Oh, boy. Indeed. I had identified the mangling coming from
getGlobalNameForLocal(), but looking at the call chain now I see:

FunctionImportGlobalProcessing::processGlobalForThinLTO()
-> FunctionImportGlobalProcessing::getPromotedName()
-> ModuleSummaryIndex::getGlobalNameForLocal()

I'm not sure then how I figured it was specific to full LTO.

Android recently switched from thin LTO to full LTO, which is what I
assumed was the cause of the bug report. Rereading our internal bug
report, it was tested against a prior version that did the symbol
truncation for thinLTO. I then assumed this was full LTO specific for
whatever reason, and modified the patch to only apply to full LTO. I
see via the above call chain that this patch is not correct. Let me
send my original patch as a v2. b/189560201 if you're interested.

> linkage symbol, when imported into multiple translation units, then
> compiled into different object files, during linking, the copies can be
> deduplicated. This matters for code size and for correctness when the
> function address is taken.
>
> Regular LTO (sometimes called full LTO) uses the regular name.\d+
> scheme.
>
> >+static inline bool cleanup_symbol_name(char *s)
> >+{
> >+ char *res;
> >+
> >+ res = strstr(s, ".llvm.");
> >+ if (res)
> >+ *res = '\0';
> >+
> >+ return res != NULL;
> >+}
> > #else
> > static inline bool cleanup_symbol_name(char *s) { return false; }
> > #endif
> >--
> >2.32.0.288.g62a8d224e6-goog
>
> I wonder whether it makes sense to strip all `.something` suffixes.
> For example, the recent -funique-internal-linkage-name (which can
> improve sample profile accuracy) uses the `.__uniq.1234` scheme.
>
> Function specialization/clones can create arbitrary `.123` suffixes.

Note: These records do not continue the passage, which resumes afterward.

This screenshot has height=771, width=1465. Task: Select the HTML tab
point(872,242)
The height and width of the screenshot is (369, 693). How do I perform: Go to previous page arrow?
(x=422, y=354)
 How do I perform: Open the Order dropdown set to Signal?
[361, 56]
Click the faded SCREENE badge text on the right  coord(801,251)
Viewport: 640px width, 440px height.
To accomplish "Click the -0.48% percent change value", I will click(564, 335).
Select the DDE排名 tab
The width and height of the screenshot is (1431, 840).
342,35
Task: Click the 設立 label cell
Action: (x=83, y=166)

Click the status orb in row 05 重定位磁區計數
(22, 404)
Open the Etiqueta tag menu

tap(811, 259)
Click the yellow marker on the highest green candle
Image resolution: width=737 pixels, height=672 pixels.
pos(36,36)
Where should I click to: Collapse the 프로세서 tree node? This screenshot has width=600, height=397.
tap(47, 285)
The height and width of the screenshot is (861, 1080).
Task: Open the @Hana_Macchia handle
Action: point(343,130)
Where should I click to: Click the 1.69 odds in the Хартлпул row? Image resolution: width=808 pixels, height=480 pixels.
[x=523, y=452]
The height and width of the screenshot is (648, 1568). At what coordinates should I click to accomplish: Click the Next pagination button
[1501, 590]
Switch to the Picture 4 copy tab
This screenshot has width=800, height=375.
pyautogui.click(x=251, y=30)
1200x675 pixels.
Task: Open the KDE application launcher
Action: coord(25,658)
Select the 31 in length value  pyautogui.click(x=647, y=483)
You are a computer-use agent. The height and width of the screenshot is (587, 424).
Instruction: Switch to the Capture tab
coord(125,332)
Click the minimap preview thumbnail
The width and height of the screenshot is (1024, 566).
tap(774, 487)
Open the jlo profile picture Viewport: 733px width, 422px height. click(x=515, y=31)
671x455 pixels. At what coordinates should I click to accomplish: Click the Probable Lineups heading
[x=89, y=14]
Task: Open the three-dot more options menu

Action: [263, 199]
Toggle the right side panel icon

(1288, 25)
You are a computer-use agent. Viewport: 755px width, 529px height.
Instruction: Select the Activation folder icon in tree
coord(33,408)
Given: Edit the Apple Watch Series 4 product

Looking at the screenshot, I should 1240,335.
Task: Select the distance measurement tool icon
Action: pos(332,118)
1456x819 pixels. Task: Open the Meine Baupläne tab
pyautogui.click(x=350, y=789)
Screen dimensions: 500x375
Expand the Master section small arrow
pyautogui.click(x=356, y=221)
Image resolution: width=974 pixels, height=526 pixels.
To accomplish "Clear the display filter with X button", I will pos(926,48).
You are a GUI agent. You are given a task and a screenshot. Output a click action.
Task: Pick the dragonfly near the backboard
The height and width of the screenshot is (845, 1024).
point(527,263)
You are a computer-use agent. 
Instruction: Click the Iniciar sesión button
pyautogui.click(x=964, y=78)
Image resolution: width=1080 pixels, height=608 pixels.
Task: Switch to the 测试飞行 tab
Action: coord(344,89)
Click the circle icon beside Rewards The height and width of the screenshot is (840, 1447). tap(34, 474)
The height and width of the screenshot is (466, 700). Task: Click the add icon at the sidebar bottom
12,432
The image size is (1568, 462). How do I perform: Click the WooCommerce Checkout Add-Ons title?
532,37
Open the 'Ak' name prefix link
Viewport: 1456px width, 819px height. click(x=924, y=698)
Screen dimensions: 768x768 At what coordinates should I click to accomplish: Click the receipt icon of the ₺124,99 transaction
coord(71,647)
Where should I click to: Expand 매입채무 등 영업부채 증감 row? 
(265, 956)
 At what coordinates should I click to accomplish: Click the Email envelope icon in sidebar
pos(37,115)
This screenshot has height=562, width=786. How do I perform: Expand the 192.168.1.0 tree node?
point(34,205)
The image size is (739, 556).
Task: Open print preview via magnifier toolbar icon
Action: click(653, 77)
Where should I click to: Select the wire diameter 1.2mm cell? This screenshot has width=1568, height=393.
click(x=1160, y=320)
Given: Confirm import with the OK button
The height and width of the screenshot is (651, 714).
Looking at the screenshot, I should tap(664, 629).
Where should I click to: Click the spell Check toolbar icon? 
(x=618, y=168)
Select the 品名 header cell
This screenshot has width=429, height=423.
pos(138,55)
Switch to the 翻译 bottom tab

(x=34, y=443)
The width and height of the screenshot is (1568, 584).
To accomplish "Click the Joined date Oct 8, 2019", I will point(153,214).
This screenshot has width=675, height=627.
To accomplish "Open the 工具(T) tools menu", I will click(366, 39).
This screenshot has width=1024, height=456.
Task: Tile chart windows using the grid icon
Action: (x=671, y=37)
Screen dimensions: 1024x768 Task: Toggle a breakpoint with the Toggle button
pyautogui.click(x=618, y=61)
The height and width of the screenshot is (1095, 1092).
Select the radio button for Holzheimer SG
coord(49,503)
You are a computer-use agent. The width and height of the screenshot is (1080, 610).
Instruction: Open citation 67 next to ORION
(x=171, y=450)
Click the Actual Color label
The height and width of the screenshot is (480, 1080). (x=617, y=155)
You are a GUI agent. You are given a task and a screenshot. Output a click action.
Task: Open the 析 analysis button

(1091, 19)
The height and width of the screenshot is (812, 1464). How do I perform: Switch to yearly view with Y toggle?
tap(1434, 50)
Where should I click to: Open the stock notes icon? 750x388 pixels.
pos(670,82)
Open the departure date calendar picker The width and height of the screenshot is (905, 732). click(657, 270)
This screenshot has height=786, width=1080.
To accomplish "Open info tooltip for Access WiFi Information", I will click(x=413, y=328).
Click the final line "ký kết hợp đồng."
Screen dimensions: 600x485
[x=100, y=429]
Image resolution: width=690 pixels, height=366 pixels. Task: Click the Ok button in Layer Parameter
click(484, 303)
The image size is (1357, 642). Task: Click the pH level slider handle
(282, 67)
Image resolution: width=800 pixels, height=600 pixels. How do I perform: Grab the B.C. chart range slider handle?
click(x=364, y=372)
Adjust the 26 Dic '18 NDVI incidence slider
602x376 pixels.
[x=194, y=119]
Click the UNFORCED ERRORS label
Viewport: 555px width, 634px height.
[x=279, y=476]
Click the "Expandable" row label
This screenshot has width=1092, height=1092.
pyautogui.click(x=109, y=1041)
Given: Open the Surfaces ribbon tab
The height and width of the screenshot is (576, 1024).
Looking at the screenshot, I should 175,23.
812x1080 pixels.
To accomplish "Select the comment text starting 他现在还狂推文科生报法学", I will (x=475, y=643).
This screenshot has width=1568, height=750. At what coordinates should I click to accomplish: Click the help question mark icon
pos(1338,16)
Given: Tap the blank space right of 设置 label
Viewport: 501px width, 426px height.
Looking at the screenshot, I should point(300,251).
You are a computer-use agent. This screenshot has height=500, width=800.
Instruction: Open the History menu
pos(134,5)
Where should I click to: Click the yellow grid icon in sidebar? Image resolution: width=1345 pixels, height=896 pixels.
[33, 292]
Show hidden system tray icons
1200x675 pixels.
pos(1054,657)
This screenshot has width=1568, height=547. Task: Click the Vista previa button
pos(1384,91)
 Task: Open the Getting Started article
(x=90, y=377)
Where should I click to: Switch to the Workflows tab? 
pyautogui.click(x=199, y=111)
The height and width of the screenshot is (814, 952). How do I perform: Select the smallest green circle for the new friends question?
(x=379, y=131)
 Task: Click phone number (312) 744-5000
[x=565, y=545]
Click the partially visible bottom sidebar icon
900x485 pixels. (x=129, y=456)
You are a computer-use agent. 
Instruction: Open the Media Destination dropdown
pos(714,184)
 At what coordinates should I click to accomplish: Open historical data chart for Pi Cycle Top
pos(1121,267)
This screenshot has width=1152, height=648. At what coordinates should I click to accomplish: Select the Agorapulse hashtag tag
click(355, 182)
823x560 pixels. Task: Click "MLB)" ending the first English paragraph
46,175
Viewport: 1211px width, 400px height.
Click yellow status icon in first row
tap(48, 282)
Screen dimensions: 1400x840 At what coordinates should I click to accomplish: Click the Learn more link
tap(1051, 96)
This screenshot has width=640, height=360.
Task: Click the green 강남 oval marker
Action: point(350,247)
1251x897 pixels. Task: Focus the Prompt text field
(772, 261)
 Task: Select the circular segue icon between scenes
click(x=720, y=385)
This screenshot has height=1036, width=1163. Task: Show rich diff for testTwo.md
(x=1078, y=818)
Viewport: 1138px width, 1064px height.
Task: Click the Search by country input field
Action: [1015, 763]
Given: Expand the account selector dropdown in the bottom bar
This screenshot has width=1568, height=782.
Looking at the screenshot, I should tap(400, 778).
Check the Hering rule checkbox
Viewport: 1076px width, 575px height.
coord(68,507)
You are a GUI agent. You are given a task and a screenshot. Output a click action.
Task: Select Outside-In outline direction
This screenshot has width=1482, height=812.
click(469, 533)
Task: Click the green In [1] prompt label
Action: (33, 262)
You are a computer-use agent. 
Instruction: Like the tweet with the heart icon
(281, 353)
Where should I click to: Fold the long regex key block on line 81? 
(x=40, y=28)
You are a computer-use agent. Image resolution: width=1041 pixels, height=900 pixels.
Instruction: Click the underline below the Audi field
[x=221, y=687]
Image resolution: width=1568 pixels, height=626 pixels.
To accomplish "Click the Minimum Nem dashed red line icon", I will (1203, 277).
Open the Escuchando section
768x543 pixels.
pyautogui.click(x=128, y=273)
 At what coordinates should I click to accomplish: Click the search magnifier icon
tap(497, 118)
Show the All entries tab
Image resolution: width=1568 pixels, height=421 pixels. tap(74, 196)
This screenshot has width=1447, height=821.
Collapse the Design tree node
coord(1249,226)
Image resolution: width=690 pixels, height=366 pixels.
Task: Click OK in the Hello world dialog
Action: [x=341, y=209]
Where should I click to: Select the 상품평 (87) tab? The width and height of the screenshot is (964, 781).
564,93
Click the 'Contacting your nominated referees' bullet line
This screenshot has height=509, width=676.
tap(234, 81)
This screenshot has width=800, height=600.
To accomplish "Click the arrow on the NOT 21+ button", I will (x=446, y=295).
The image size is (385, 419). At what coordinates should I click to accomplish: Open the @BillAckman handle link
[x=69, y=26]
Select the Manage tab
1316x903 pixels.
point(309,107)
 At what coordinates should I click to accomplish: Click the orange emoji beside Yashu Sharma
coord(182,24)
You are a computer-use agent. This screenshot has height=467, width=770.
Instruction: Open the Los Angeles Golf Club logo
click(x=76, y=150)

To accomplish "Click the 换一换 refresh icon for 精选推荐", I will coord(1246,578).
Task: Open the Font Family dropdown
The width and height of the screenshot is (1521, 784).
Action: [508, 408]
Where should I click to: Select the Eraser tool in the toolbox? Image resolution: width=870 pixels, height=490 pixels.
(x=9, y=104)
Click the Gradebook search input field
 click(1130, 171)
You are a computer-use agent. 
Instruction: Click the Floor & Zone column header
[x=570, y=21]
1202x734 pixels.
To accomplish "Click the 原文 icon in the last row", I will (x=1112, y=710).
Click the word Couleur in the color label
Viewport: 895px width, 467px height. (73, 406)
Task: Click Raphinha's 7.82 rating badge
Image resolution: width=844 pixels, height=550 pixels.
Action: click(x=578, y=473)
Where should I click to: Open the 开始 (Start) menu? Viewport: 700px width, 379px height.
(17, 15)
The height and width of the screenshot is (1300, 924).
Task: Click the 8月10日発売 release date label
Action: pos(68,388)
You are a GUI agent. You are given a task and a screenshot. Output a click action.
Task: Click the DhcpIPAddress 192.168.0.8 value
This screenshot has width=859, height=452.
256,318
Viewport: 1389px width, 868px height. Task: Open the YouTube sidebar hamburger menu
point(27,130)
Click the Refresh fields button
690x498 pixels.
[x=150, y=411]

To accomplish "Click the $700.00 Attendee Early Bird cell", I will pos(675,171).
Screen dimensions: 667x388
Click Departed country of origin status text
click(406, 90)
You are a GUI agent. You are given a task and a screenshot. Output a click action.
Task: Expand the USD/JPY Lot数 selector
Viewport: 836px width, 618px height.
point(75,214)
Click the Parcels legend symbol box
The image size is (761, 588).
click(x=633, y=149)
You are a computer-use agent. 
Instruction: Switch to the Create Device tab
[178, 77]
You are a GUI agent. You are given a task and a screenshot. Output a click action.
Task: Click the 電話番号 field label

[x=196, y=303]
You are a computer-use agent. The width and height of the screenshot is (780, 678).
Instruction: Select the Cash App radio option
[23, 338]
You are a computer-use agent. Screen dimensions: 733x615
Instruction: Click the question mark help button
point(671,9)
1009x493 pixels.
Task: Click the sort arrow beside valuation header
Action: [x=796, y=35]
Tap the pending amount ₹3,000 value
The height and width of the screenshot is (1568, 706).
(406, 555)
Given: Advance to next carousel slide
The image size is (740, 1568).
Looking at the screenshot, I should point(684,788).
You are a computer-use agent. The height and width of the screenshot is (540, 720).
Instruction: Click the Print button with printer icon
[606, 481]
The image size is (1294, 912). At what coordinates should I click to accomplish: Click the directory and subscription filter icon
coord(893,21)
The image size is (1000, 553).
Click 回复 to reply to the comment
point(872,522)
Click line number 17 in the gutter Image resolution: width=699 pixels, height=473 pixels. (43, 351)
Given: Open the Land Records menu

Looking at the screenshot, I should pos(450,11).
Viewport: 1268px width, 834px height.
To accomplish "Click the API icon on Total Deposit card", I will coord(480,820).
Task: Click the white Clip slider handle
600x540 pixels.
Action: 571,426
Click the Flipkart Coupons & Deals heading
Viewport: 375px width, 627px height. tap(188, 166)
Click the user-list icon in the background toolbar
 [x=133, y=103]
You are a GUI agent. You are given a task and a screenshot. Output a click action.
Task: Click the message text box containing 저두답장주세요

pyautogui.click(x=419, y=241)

I definitely don't see hooking static functions via kprobes as being
scalable. There are numerous different mangling schemes different
compilers apply to different static functions.

--
Thanks,
~Nick Desaulniers

2021-06-28 23:40:07

by Nick Desaulniers

[permalink] [raw]
Subject: Re: [PATCH] kallsyms: strip LTO suffixes from static functions

On Mon, Jun 28, 2021 at 10:54 AM Nick Desaulniers
<[email protected]> wrote:
>
> On Tue, Jun 22, 2021 at 1:18 PM Fangrui Song <[email protected]> wrote:
> >
> > On 2021-06-22, 'Nick Desaulniers' via Clang Built Linux wrote:
> > >+/*
> > >+ * LLVM mangles static functions for full LTO so that two static functions with
> > >+ * the same identifier do not collide when all code is combined into one
> > >+ * module. The scheme used converts references to foo into
> > >+ * foo.llvm.974640843467629774, for example. This can break hooking of static
> > >+ * functions with kprobes.
> > >+ */
> >
> > The comment should say ThinLTO instead.
> >
> > The .llvm.123 suffix is for global scope promotion for local linkage
> > symbols. The scheme is ThinLTO specific. This ensures that a local
>
> Oh, boy. Indeed. I had identified the mangling coming from
> getGlobalNameForLocal(), but looking at the call chain now I see:
>
> FunctionImportGlobalProcessing::processGlobalForThinLTO()
> -> FunctionImportGlobalProcessing::getPromotedName()
> -> ModuleSummaryIndex::getGlobalNameForLocal()
>
> I'm not sure then how I figured it was specific to full LTO.
>
> Android recently switched from thin LTO to full LTO, which is what I
> assumed was the cause of the bug report. Rereading our internal bug
> report, it was tested against a prior version that did the symbol
> truncation for thinLTO. I then assumed this was full LTO specific for
> whatever reason, and modified the patch to only apply to full LTO. I
> see via the above call chain that this patch is not correct. Let me
> send my original patch as a v2. b/189560201 if you're interested.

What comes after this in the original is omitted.